Battle of Antietam


On September 4, 1862, advance elements of the Army of Northern Virginia pushed across the Potomac into Maryland. Lee hoped the invasion would afford an opportunity meet and crush the Army of the Potomac under Maj. Gen. George B. McClelland. Politically, the invasion promised to lend support for the anti-war crowd in the north, perhaps rally western Maryland to the southern cause, and perhaps encourage the British to recognize the Confederacy. Lee divided his army, sending Jackson off to capture Harper's Ferry while he and the rest of the army headed north. The remainder of the Army of Northern Virginia left Frederick, Maryland and headed northwest to Boonsboro on the western side of the South Mountain. Here Lee learned of a concentration of federal forces at Hagerstown and leaving D. H. Hill's Corps at Boonesboro took off with Longstreet to Hagerstown. By now McClelland had the Army of the Potomac on the road to Frederick. Camping at Frederick, a union soldier found a copy of Lees special order 191, dividing his army and sending it in two directions. McClelland was energized by the opportunity to confront the smaller portion of Lee's army and leaving the Harper's Ferry forces to look after themselves, sent two army Corps (VI Corps and IX Corps) forward to probe the gaps in the South Mountain. Sharp engagements took place on September 14th at both Crampton's and Turner's Gaps, resulting in federal breakthroughs in both places. But the Union forces failed to follow up their successes and allowed Lee to recall Longstreet from Hagerstown and pull his forces south to Sharpsburg. Lee now had 3 of his 9 Corps concentrated at Sharpsburg on the high ground west of Antietam Creek waiting for developments. On September 15th Harper's Ferry fell and with Jackson soon to be free to support any union attack, Lee was feeling confident in handling the ever cautious McClelland.

The Battle

McClelland took the entire day of the 16th to close up to the battlefield, get his forces into position, and to make final dispositions. It is not certain what his strategy was for engaging the Rebels, but the day began with a series of uncoordinated attacks first at the Confederate left (or north flank) involving the Cornfield, North Woods and West Woods, then the center involving Dunkard's Church, the Sunken Road, later known as the Bloody Lane, and again the Cornfield, and finally an attack on Lee's right. Throughout the day Lee was able to shift forces and artillery to oppose the assaults of Hooker, Mansfield, and Sumner. By mid-afternoon, with the first two efforts stalled, Burnside was sent to take the bridge across Antietam Creek to the south of the earlier fighting. After much difficulty Burnside succeeded in getting his Corps across the creek and driving the Rebels back into the town of Sharpsburg. Just as Lees right flank was collapsing, A. P. Hill's division arrived after a forced march and stopped Burnside's advance.

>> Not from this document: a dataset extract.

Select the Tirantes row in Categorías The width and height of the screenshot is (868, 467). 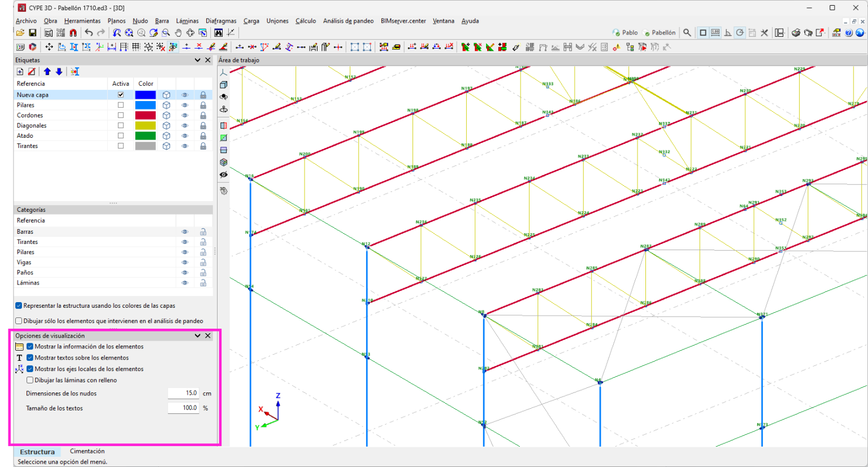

In each of the three separate union efforts, McClelland had the opportunity to pour in his reserves and crush Lee's army. But McClelland believed he faced a Rebel army with huge reserves just out of sight and was unwilling to risk the fate of Washington or the union on a major loss. He was content not to lose. He got his wish. The next day Lee waited for McClelland to follow-up and resume the battle. McClelland declined the opportunity and the night of the 17th, Lee withdrew his forces across the Potomac and back to Virginia.